Following a decade of failed modernization efforts, the IRS is essentially
starting over, a senior IRS executive said this month.


The last modernization effort was a $3.3 billion failure, said Albert E. Mazei,
assistant commissioner for the IRS’ Program Management and Architecture Office.


Most of its technology is not being used because it did not work, he said during the
Information Technology Executive Symposium at the FOSE trade show in Washington.


In December, the IRS awarded its estimated $5 billion, 15-year Prime contract to
Computer Sciences Corp., which will spearhead the new modernization effort [GCN, Dec. 14, 1998, Page 1].


CSC will assign modular task orders so the IRS can monitor progress and avoid further
failures, he said. Under that contract, CSC will oversee competitions among subcontractors
for which vendor can offer the best solutions, Mazei said.


A stark difference exists between industry best practices and the way the IRS has been
operating, he said. “You don’t have the tools, you don’t have the training,
you don’t have the space. It’s no wonder it failed,” Mazei said.


The IRS has little choice but to modernize its antiquated systems. “The only thing
that has kept the IRS together over the years has been heroes,” he said. “My
fear is those heroes are about to retire.”


The average age of the agency’s employees is more than 45, he said. “Within
five years, many of those people are going to be gone,” so the tax service needs to
implement the modernization quickly, he said.


The tax service is also reorganizing itself. The IRS is working to centralize its
information technology efforts and leave behind its haphazard development practices.
Before late last year, the IT shop had control over only 50 percent of the IT budget. The
other half was under control of specific IRS divisions.


Since October, the IRS has treated IT as a resource, centrally directing 100 percent of
the budget and centrally managing 75 percent of the staff, Mazei said.


“It was totally out of control,” with no standardization of systems, Mazei
said.
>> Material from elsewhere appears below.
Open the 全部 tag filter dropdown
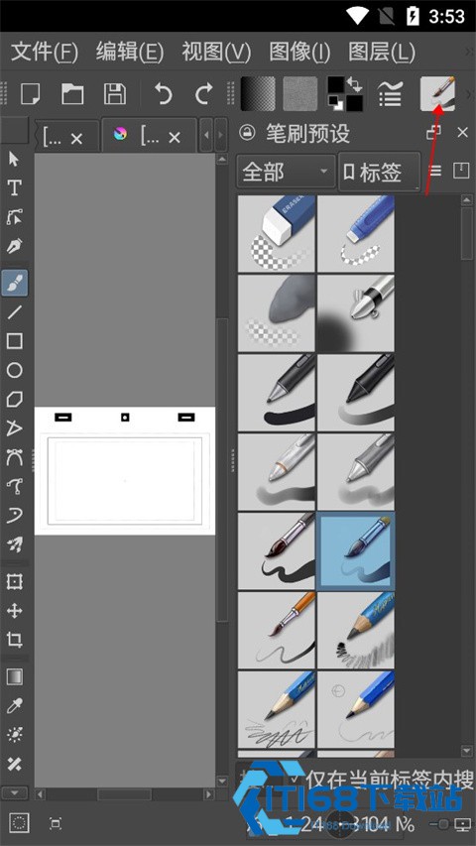Screen dimensions: 476x846 286,173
Last year, for example, the IRS had 67 mainframes at 11 sites that were all
configured differently. Now there are 33 mainframes at nine sites; within 18 months the
tax service wants to have cut that to 12 mainframes at two sites.


The IRS IT shop has also adopted a more customer service-oriented mission statement
that focuses on providing quality information systems to meet the organization’s goal
to focus on customers and let managers be accountable, Mazei said.


One of the biggest issues is creating an agency that can change quickly. That is not
easy, because the IRS is criticized regardless of what it does, Mazei said.